# Work required
Lay out everything in the records from the line containing "You are a GUI" down to the line containing "pyautogui.click(x=1685, y=645)", both included, as a numbered list with blank lines dropped. Leave the pictures out of the answer.

Dataset excerpt
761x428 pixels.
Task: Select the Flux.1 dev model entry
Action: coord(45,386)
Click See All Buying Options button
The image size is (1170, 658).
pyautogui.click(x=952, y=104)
==
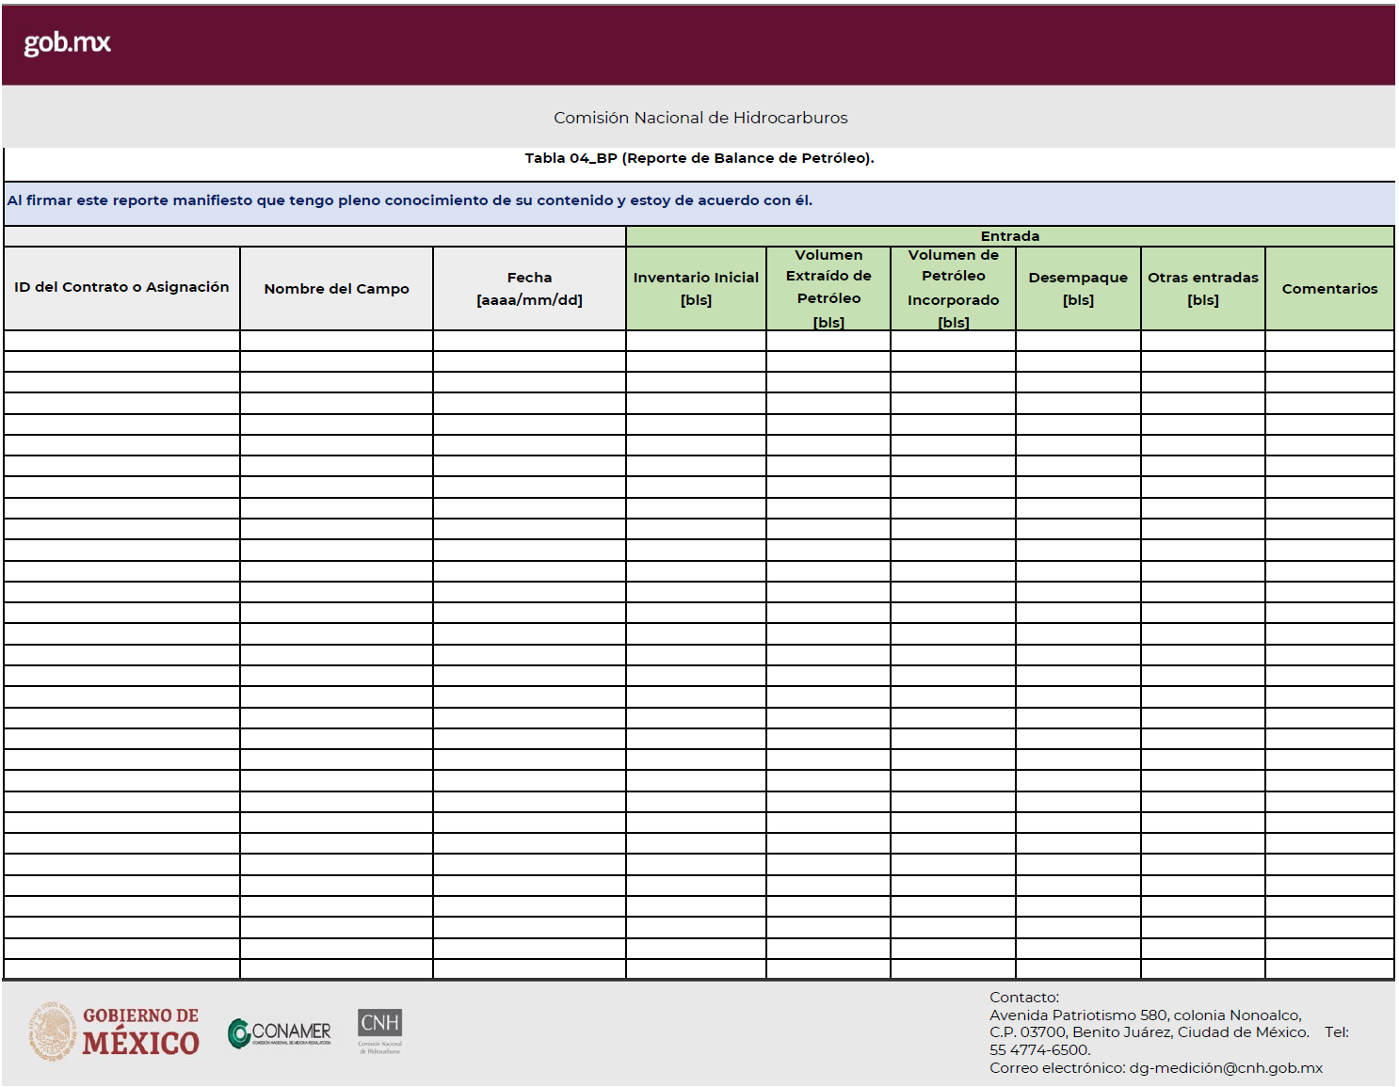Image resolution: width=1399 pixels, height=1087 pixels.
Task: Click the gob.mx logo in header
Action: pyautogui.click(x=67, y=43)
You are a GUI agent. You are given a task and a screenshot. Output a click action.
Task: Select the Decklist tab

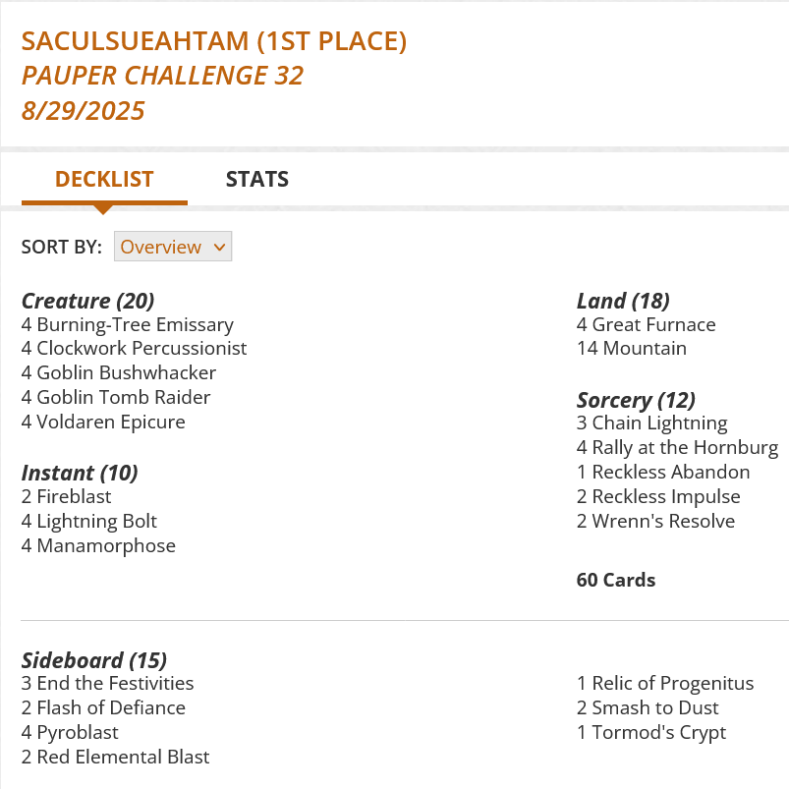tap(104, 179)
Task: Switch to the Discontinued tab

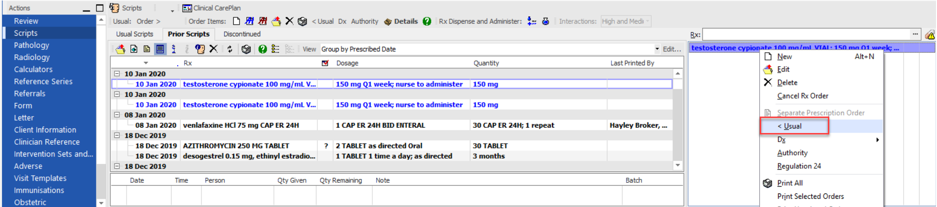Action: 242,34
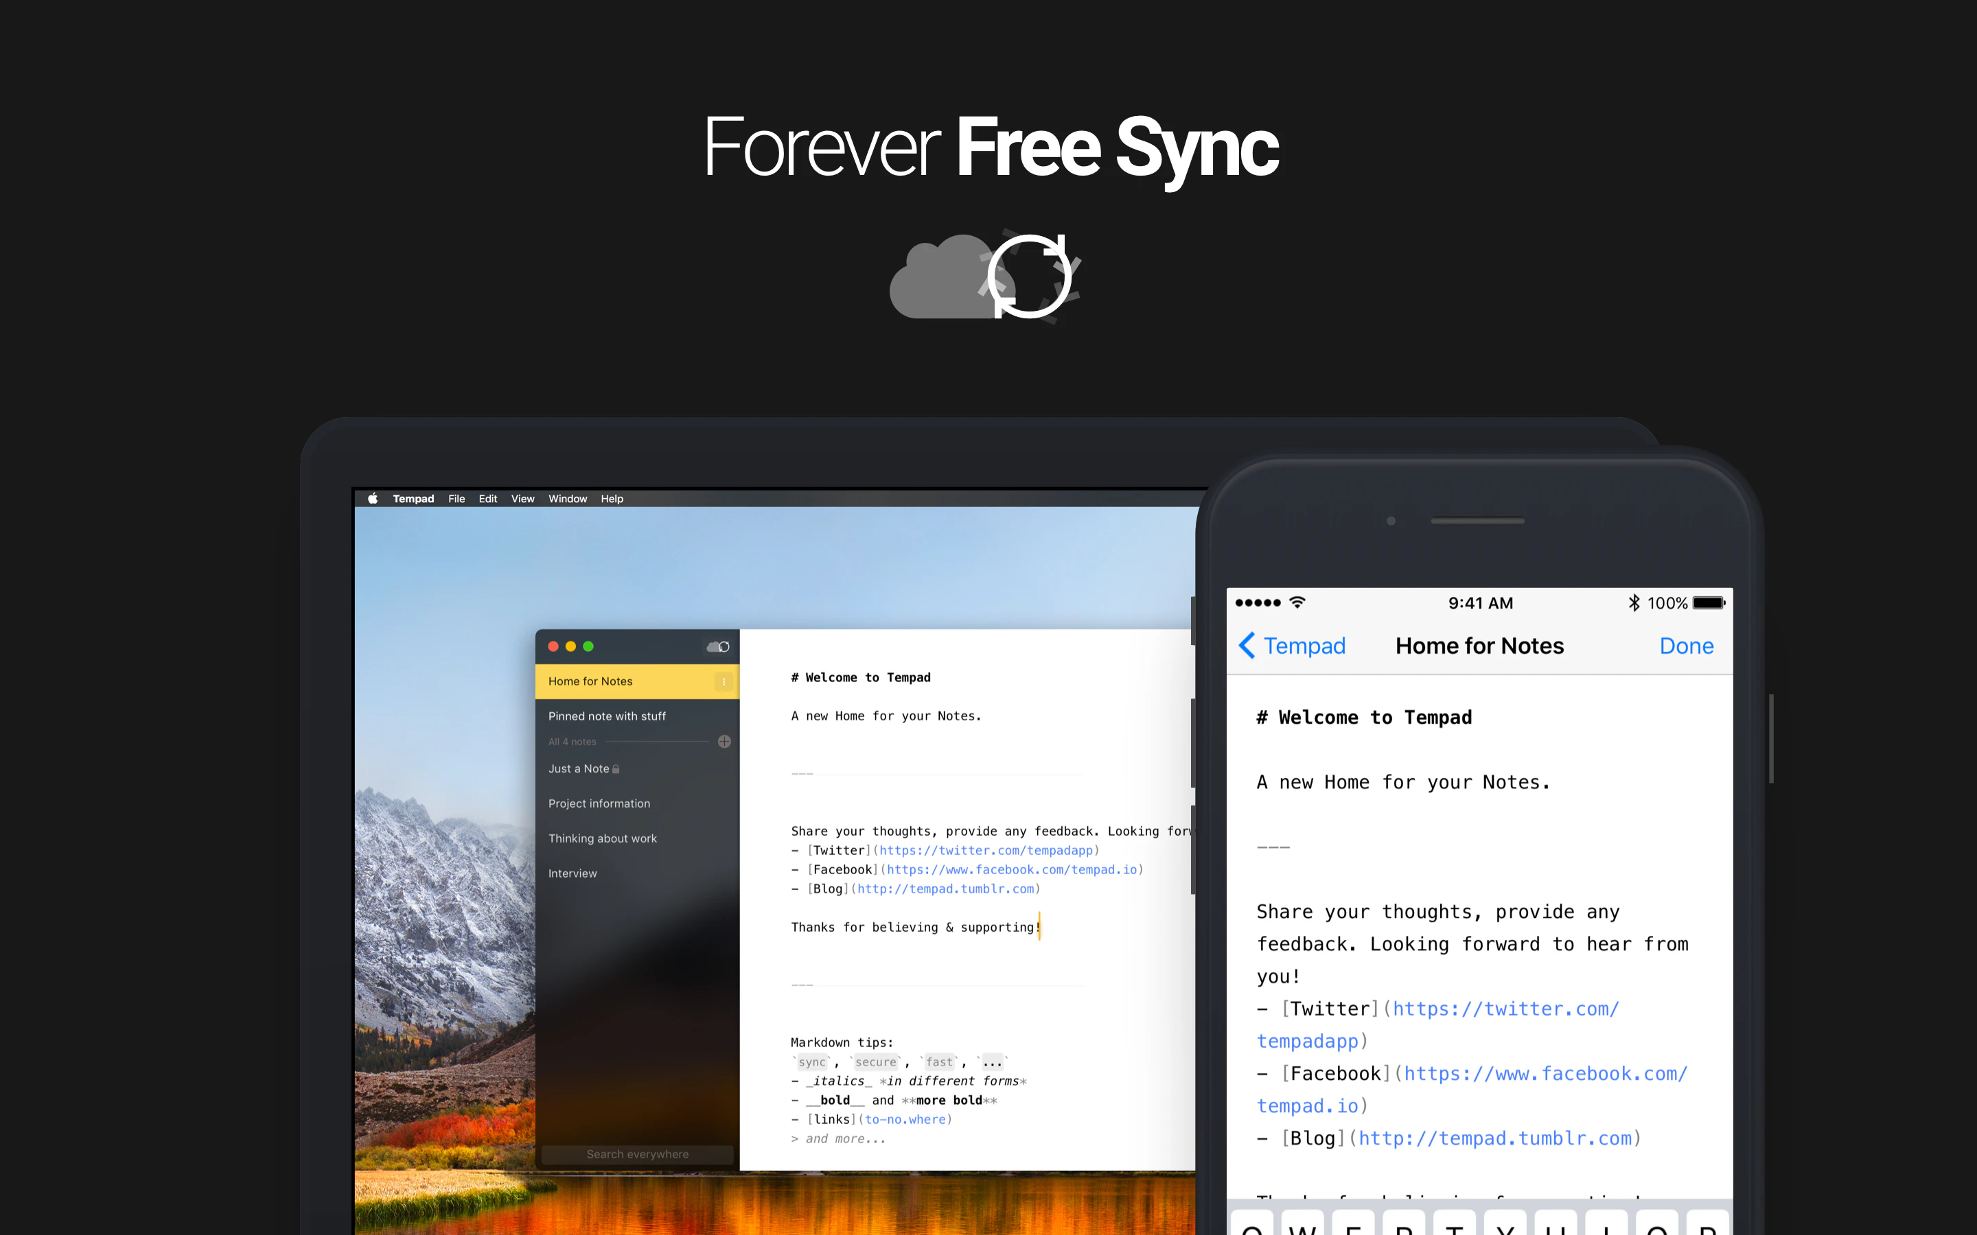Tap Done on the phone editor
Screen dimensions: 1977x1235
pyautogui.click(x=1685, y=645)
--
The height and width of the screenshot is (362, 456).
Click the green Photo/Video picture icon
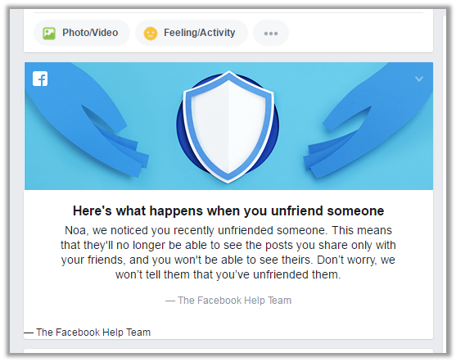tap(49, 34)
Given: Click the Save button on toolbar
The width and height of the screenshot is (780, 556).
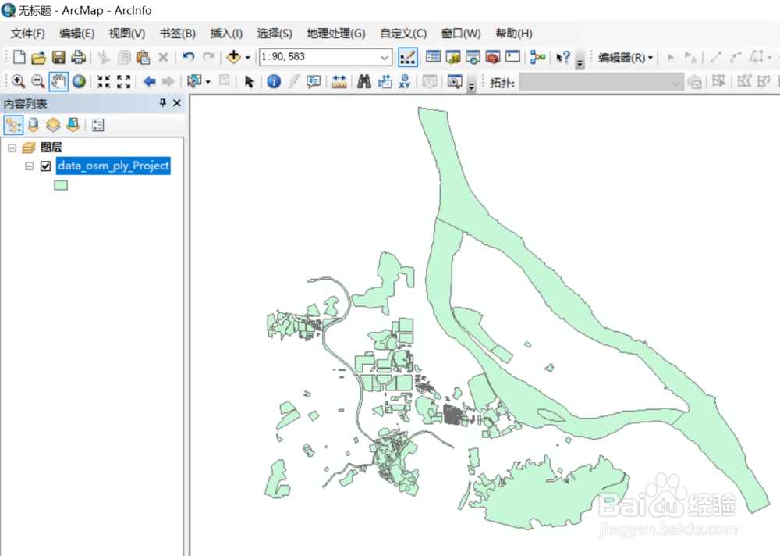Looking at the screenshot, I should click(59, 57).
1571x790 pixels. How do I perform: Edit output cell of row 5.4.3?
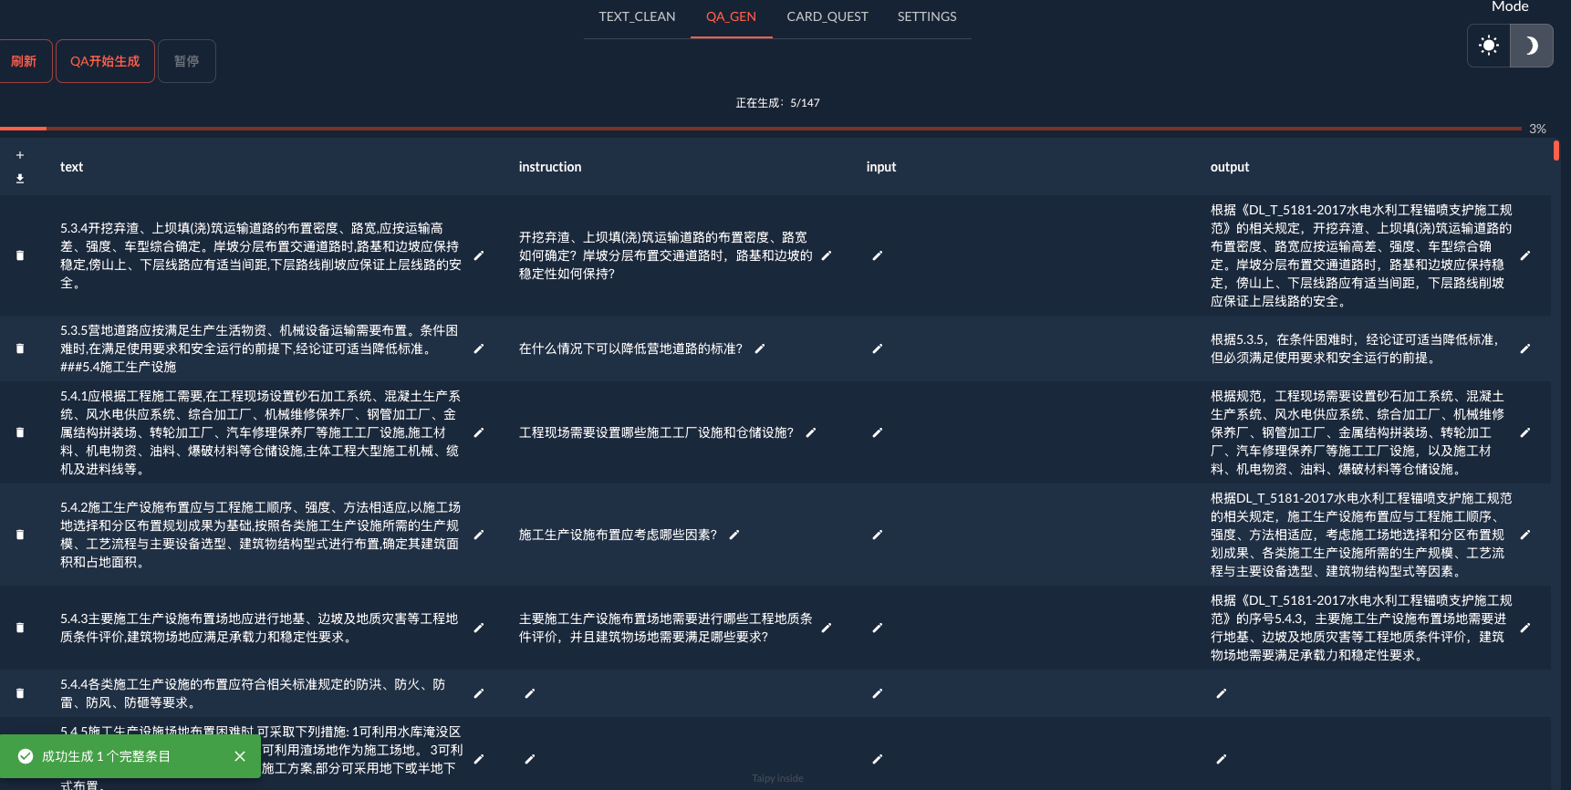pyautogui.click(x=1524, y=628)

# Reply to the task
1. You are a GUI agent. You are given a task and a screenshot. Output a click action.
2. Task: Select the Decklist tab
3. tap(104, 179)
4. Task: Switch to the Discontinued tab
5. Action: 242,34
6. Tap Done on the phone editor
7. Screen dimensions: 1977x1235
8. pyautogui.click(x=1685, y=645)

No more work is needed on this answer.